Algorithms compute total functions.
Computational Power
- Given this notion of problems and programs, we can make a
meaningful stab at saying what computational power is. If my computer
(or programming) language lets me write programs that solve problems
that yours does not, then mine is more powerful. Or if I can write a
program on computer A that solves a particular problem that can't be
solved with any program on computer B, then
computer A has some computational power that is lacking in computer B.
- We trust that all general-purpose programming languages have the
same computational power. We'd like to believe that any problem we
can solve in Pascal, for example, can also be solved with fortran or
lisp or Prolog.
Program manipulation
- There's an idea that's very important to the study of computation
theory (which is what we are talking about right now). This is the idea
that I may want to build programs that
operate, not just on any old inputs but on other programs themselves.

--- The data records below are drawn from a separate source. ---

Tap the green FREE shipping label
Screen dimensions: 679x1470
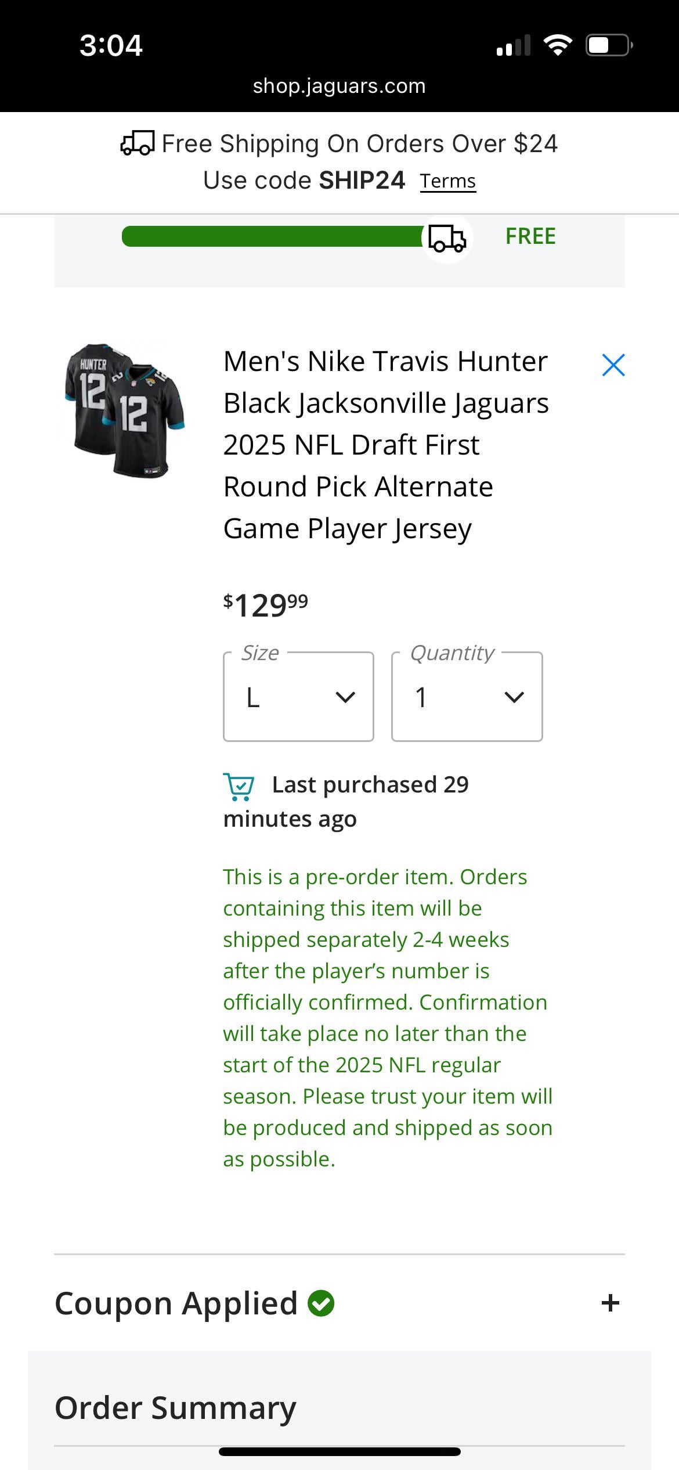(530, 236)
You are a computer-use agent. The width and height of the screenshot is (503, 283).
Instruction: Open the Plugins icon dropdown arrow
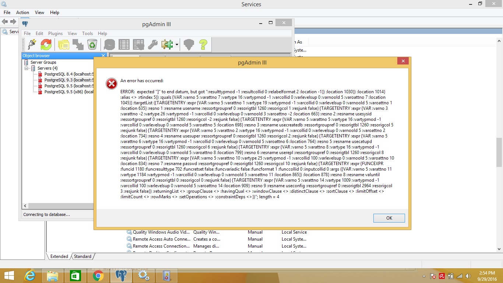point(177,45)
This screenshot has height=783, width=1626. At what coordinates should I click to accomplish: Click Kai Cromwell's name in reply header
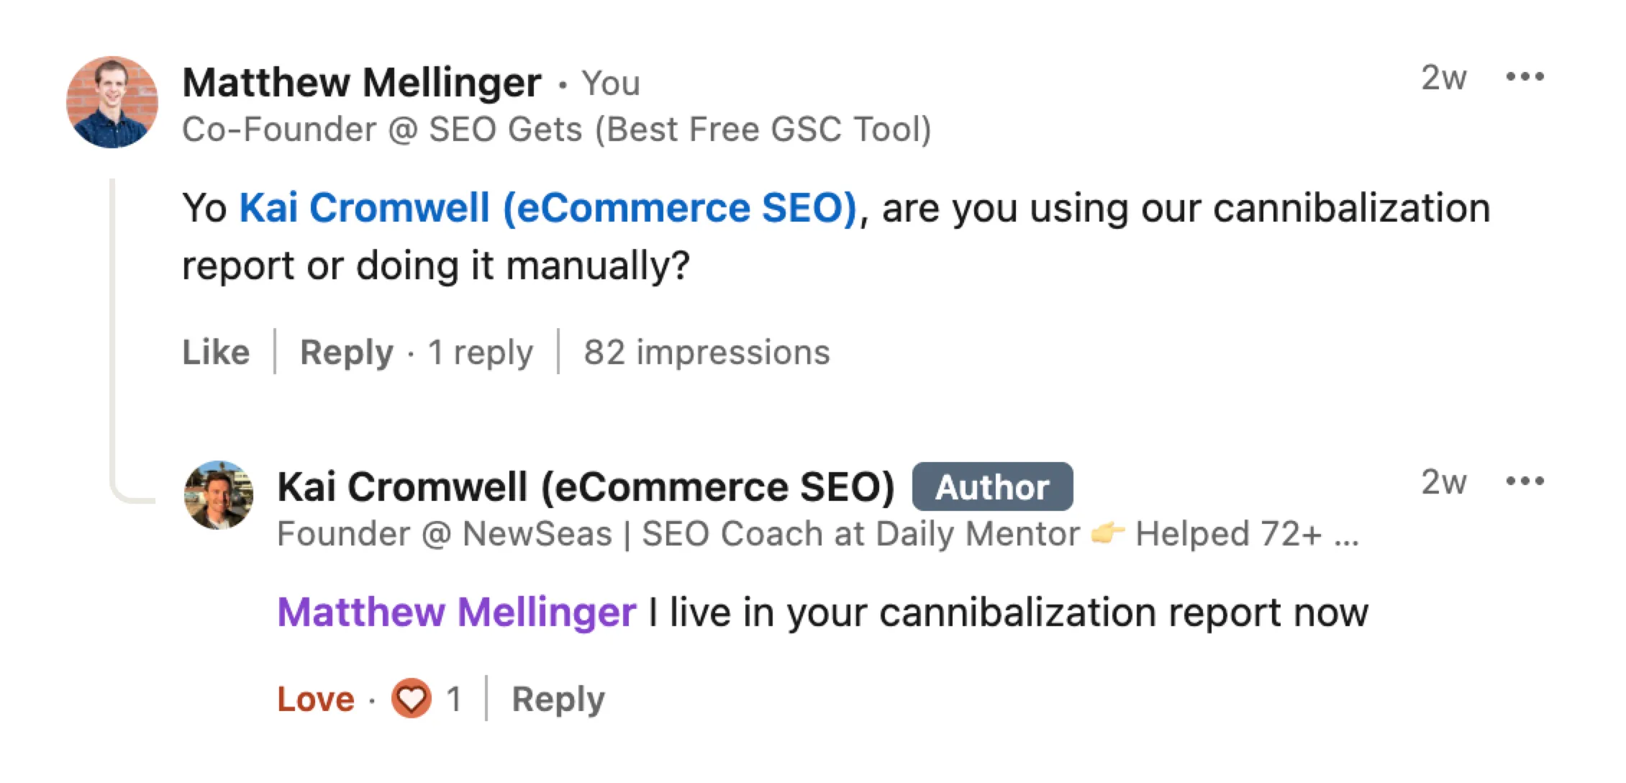point(586,487)
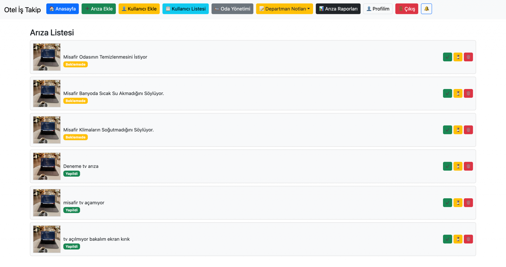Viewport: 506px width, 267px height.
Task: Open Arıza Raporları
Action: (338, 9)
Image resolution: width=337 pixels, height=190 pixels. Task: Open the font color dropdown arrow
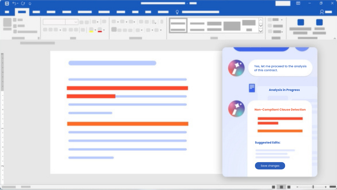click(x=104, y=30)
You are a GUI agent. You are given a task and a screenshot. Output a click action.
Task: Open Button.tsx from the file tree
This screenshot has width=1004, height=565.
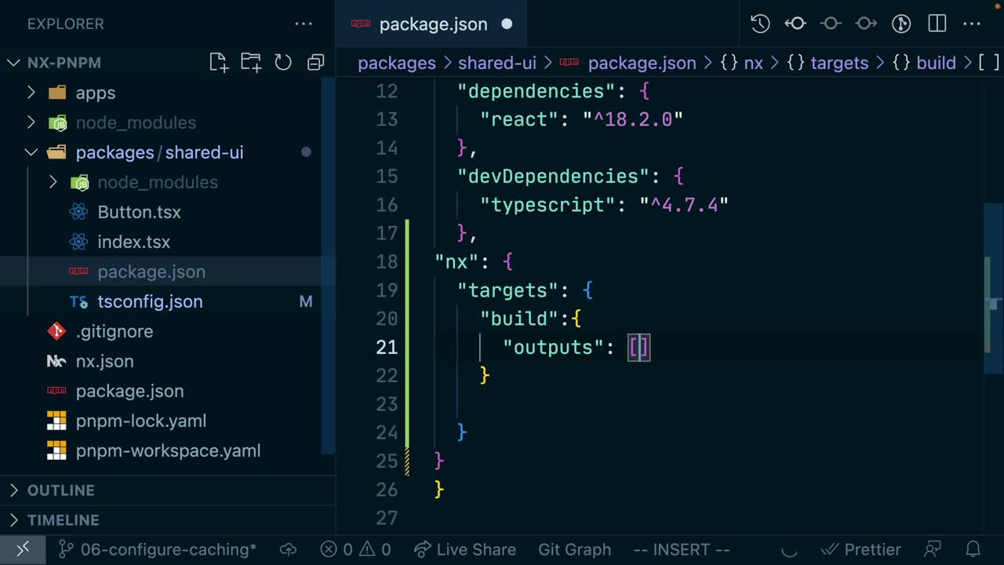coord(139,212)
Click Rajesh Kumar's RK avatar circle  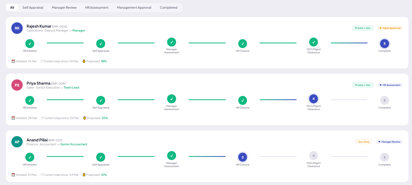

- You're probably already familiar with programs that operate on other
programs. Let's see if we can think of some examples:
- Thinking about this can lead to a whole new way of thinking about
computation and formal languages. We can now have formal languages
that are made up of programs, and we can also have programs that
recognize these languages.
Compilers
Lexical Analysis
Languages
- What is a language? Simply put, a language is a set
of strings- a very naive but essential observation.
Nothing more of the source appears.